ImNotJoeMyNameIsHarry · 08/09/2016 19:26

Ooh I just remembered my first birthday with an ex. This may out me. Grin We'd been dating a few weeks and he got me a top. I was happy because it was my style until I found a picture of his ex wearing it. He'd regifted me her clothes. The worst thing is that when I confronted him he said, "oh I didn't think we'd be together that long because I heard you were an easy shag." Angry

RubbishMantra · 08/09/2016 19:27

Oh Christ on a cream cracker - didn't see the Jeremy Clarkson book gift, Londonmummy. I have never in my 40 odd years heard a woman say "Jeremy Clarkson, YAY!" Apparently there was a massive downslide in the sale of jeans in the 90s, because of him wearing them.

I hope it was a hard-back book. Wink

GETTINGLIKEMYMOTHER · 08/09/2016 19:34

My dh has improved over the years from a pretty low initial base, but I know he racks his brains.

What I recommend (have done it more than once) is well in advance to. circle something in a catalogue - exact style, size and colour, and then say, 'Just in case you're wondering what to get me for my birthday/Christmas...'

Got my first lovely pair of sheepskin house boots from Celtic sheepskin like that! I live in them all winter. Also a metronome after I took up the piano again - had to print off the Amazon page and circle it. Saves him having to traipse round the shops racking his poor brains.

HippyHippopotamus · 08/09/2016 19:41

For consecutive presents ie Christmas, birthday, Christmas etc

I got a toaster, a hand held Hoover, a wok, a pillow, a Raclette set (I'd never even heard of Raclette before opening it!), duvet cover (with matching pillow cases), etc etc

I now buy my own presents 😂

RubbishMantra · 08/09/2016 19:50

BUT, to flip it, ddDH had a horrible bully of a BIL. Complete wanker.

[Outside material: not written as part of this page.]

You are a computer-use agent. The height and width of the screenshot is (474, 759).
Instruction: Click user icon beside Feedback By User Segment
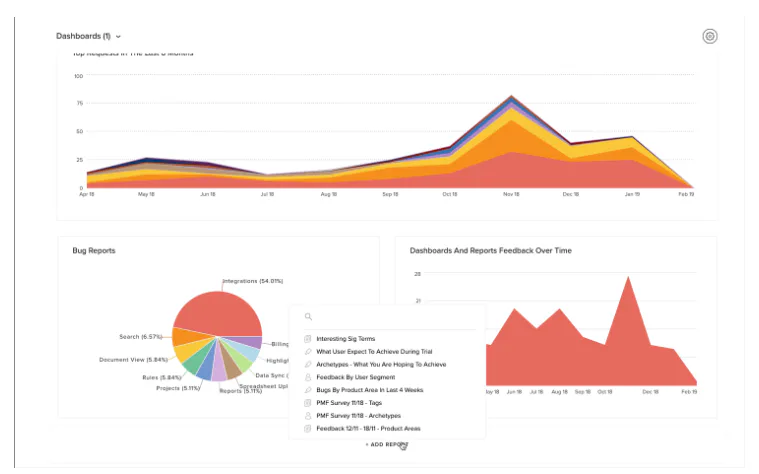click(307, 377)
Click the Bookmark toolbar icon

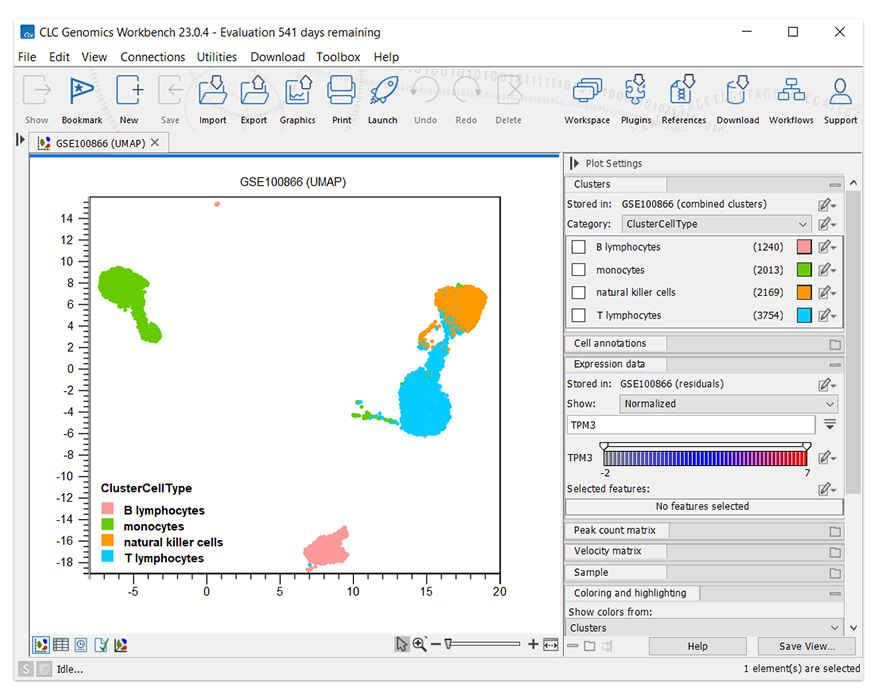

DH gave Bully BIL a birthday card with a £5 voucher off at Pizza Express, you know the ones that you sometimes get inside the supermarket pre-packaged pizzas?

How ddDH and I laffed... I had about 20 of these vouchers shoved in a drawer.

ImNotJoeMyNameIsHarry · 08/09/2016 19:51

diddl up till we do get married we are celebrating it as an anniversary. But we've booked our wedding a few days after his birthday so I will follow in his footsteps. Mind you he's not too bad at remembering dates just not why. He took me out for a meal last Sunday because he thought it was an important day. Why I checked it was 10 years to the day we met. 😃

IJustLostTheGame · 08/09/2016 19:53

Not DH but MIL :

  • a salad spinner.
  • an apron (because I love baking). I can't even manage a betty crocker mix.
  • a half empty box of tampons. They were hanging around because she doesn't need them anymore. Then she ranted about how awful the menopause is for over an hour.

DH prefers to be my shopping shadow a few weeks before and if I see a lovely thing in an antique shop to be extravagant and buy it. Outing myself but last year it was an antique tea caddy because I'm big on tea and just discovered matcha. It even has a glass bowl in it. He likes to get presents right but is shit at thinking them up himself. The year before I got posh fabric scissors and a crochet hook purse, which I love.

OP, I believe that is reasonable grounds for divorce. Serve him the papers for his birthday, at least he will get something you bothered to sign.

Titsalinabumsquash · 08/09/2016 19:56

The first year we were together for my birthday, DP asked me what I wanted for my birthday and I responded that I didn't know, I couldn't think of anything I needed ......

I assumed this was an ok way to tell him to surprise me, but what he took it to mean was I didn't want anything so he didn't get me anything, by the end of the day I had realised he wasn't about to spring a surprise on me and I cried, the he cried because he felt awful.

We've not made the same mistake again, if he was what I want I'm direct and even if he really can't think of anything I get taken shopping to spend £££ on myself for the day.

PikachuSayBoo · 08/09/2016 20:00

Dh didn't get me a card or present for my 40th.

He did pay for a family day out which he obv thought was my present.